Five steps for an employee-first approach to POPIA

Information integrity and protecting employee information is high on the agenda for remote working

Discussions around the consumer impact of the Protection of Personal Information Act (POPIA) have been taking place for years. Now, with the Act coming into effect on 1 July 2021, it is important to develop a company culture of privacy protection and reinforce the need for information integrity, starting from management level and filtering down.

It is especially valid in a world of remote working and cloud-first approaches for payroll and HR data to be safely stored without the event of it being lost or accidentally deleted, and accessible only to individuals who are authorised to handle it.

All information gathered on employees is strictly to be used according to the intended purpose of collection, unless there is a legal need or permission is granted from the employee themselves to make use of it for other purposes.

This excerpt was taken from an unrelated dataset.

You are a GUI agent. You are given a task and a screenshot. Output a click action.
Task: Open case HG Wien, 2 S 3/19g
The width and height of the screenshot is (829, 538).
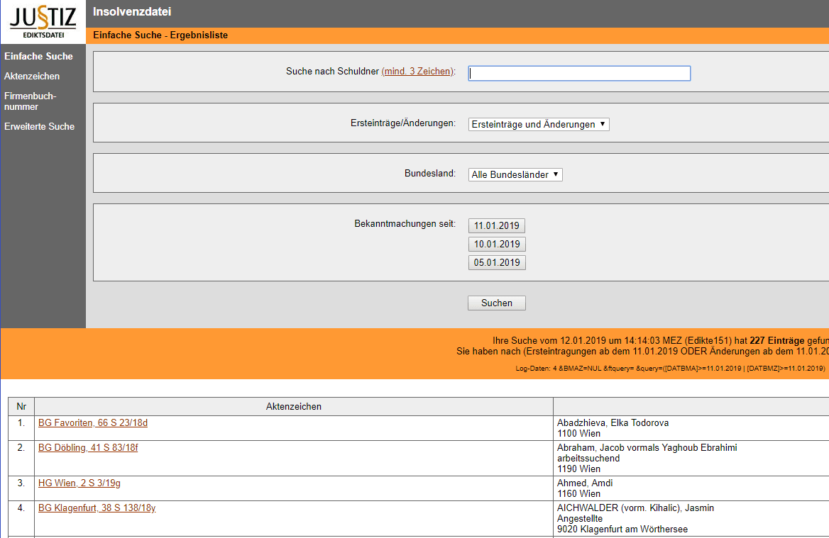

Cloud-based HR and payroll solution provider PaySpace provides a simple five-step framework for implementing POPIA from an HR perspective:
1. Appoint an information officer: The first step to compliance is to appoint an information officer or an employee who can act as an  information officer responsible for company and customer information. They are responsible for guiding the organisation through the POPIA process as well as compliance.

2. Create awareness and buy-in: Effective compliance can be achieved with the commitment of the entire organisation. Educate employees to understand data privacy and their individual role in compliance.

3. Conduct a personal information impact assessment: When it comes to data collection, it is important to ask and understand the following questions to highlight gaps that exist in the business procedure:

  • What data is collected and how it is collected;
  • The purpose of the data being collected and who collects it;
  • What it is used for and how will it be stored and processed; and
  • How will it be retained and destroyed.

4. Develop or update procedures and policies: Put the impact assessment findings into action by assessing and revising procedures and policies, like:

  • Employment contract changes;
  • Supplier agreement changes;
  • Marketing practices (how data is collected, how consent to store this data is obtained from the owner); and
  • Updating or developing policies like data privacy policies, information security policies, access control policies and data handling policies.

5. Implementation and dedication: The compliance framework must be implemented, monitored and maintained as an ongoing business practice. Management and all employees must adopt and adhere to the steps in order to maintain compliance and avoid fines or even lawsuits in some instances.